EXERCISE PROMPT: Continue the mailing list post below about Virginia provisional ballots from the point where it ends.

TEXT PASSAGE:
[EL] Virginia provisional ballots, etc.

Flavio Komuves fkomuves at optonline.net
Mon Nov 11 10:45:49 PST 2013




What is occurring now in Virginia is almost the opposite of the
problem that occurs in New Jersey in disputes over the counting of 
mail-in and
provisional ballots.  Here, if a board of elections proposes to reject a
provisional or absentee ballot, the voter is not given notice 
pre-deprivation
notice of the board's plans (except in some rare instances relating to
first-time voters’ identification issues).  All voters can eventually 
call to find
out if their ballot has been accepted or rejected, however, they must 
take the
initiative.  Rather, most (but not all) counties
do not inform voters, even post-deprivation, that their mail-in or 
provisional
ballot has been rejected; where they do, it is usually weeks or months 
after
the election.


If a voter does find out (usually, through being contacted by an 
advocate for a candidate or public question) that their mail-in or 
provisional ballot
has been challenged, they can come to the board of elections meeting 
where the
challenge is adjudicated.  However, I have regularly seen the board
refusing to hear from the voter him or herself; rather, they limit the 
presentation
to candidates or public-question advocates (or their lawyers). In the 
absence of any controlling statute, whether to hear from the voter is at 
the board's discretion.


I have criticized the failure to notify or include voters in the 
adjudication
 of ballot challenges as being violative of procedural due process 
rights under Raetzel v. Parks/Bellemont Absentee Election Bd., 762 F. 
Supp. 1354,
1357 (D. Ariz. 1990) and  Zessar v. Helander,
2006 WL 642646 (N.D. Ill. Mar. 13. 2006), vacated as moot,  536 F.3d 788 
(7th Cir. 2008), cert. denied,
129 S. Ct. 2734 (2009).


Our courts here have found “some merit to
this argument” but there has not been any case where the trial record 
was
sufficiently developed to lead the court to rule definitively on our 
practice of relegating the voter to second-class status when their own 
vote is at issue.  See In re November 2, 2010 Gen.
Election For Office of Mayor in Borough of S. Amboy, Middlesex Cnty., 31
A.3d 945, 955 n.1 (N.J. App. Div. 2011).


 


I have not studied how prevalent our
practices (or Virginia’s) practices may be nationally, but any time a 
voter or
a person supported by the voter has the doors of the administrative 
proceeding
closed off to them, it is a matter of concern in my view.  And that 
concern is only magnified where different counties follow different 
rules on the matter.
 


 
 
On Mon, Nov 11, 2013 at 09:48 AM, Foley, Edward wrote:
 
 




As a result of some Twitter exchanges this morning (thanks to Brian 
Schoeneman and Doug Chapin), I know understand a distinction that I did 
not appreciate last
  night: a provisional voter need not show up in order to have the 
ballot count IF the local board has enough information without the 
voter’s presence in order to validate the ballot.  The current dispute 
in Virginia concerns the procedures for giving the local
  board additional information that might help to have the ballot 
count.   According to the new directive from the State Board of 
Elections (which may or may not be a change in the rules—it is certainly 
alleged to be a change, as Rick has blogged, but I’m not
  clear on that point yet), the provisional voter must show up in person 
with any such additional information; a representative cannot show up to 
supply that same information without the voter’s presence.

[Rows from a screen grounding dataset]

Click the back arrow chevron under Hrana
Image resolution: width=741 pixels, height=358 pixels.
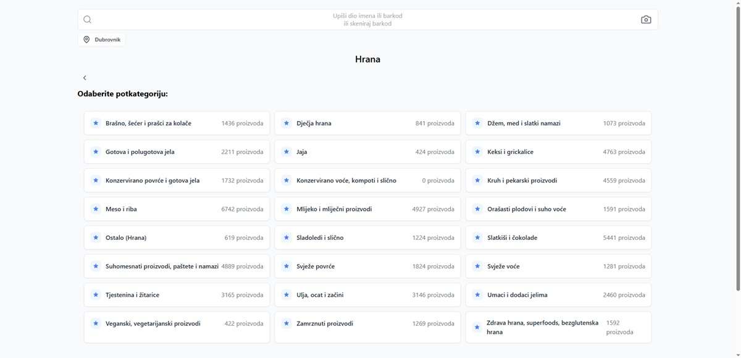pyautogui.click(x=85, y=78)
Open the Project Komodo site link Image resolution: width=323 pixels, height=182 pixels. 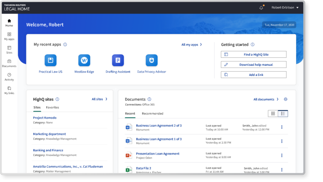point(45,118)

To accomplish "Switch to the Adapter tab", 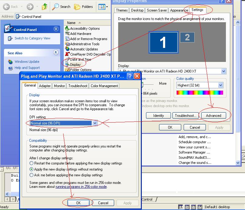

ANSWER TO THIS EXERCISE:
 

This distinction relates to something I’ve wondered about since first 
studying provisional ballots in the aftermath of HAVA.  How many 
provisional ballots can
  self-validate—in other words, need no additional info in order for the 
local board to recognize their eligibility to be counted?  Does anyone 
have any statistics on that, either for Virginia specifically or other 
states? 


 

Relatedly, I’ve also wondered the extent to which local boards might 
permit provisional voters to send relevant info—by email or fax (or 
perhaps even a phone
  call in some instances)—without having to show up in person at the 
local board?  In the case of a missing form of ID on Election Day, for 
example, could the provisional voter supply a copy of the ID in a PDF 
attachment to an email?  I wonder now whether Virginia
  law, as construed by the State Board of Elections, would permit that.  
Or must the voter show up with the missing ID if the voter wants that 
additional info to be considered?

 

As a practical matter, it would seem to me that being able to send an 
email, and not having to trudge down to the local board, might make a 
significant difference
  in a voter’s willingness to take steps to get a ballot validated.  And 
of course the voter’s willingness may first depend on whether the race, 
like this VA AG election, is close enough that validating the 
provisional ballot might make a difference.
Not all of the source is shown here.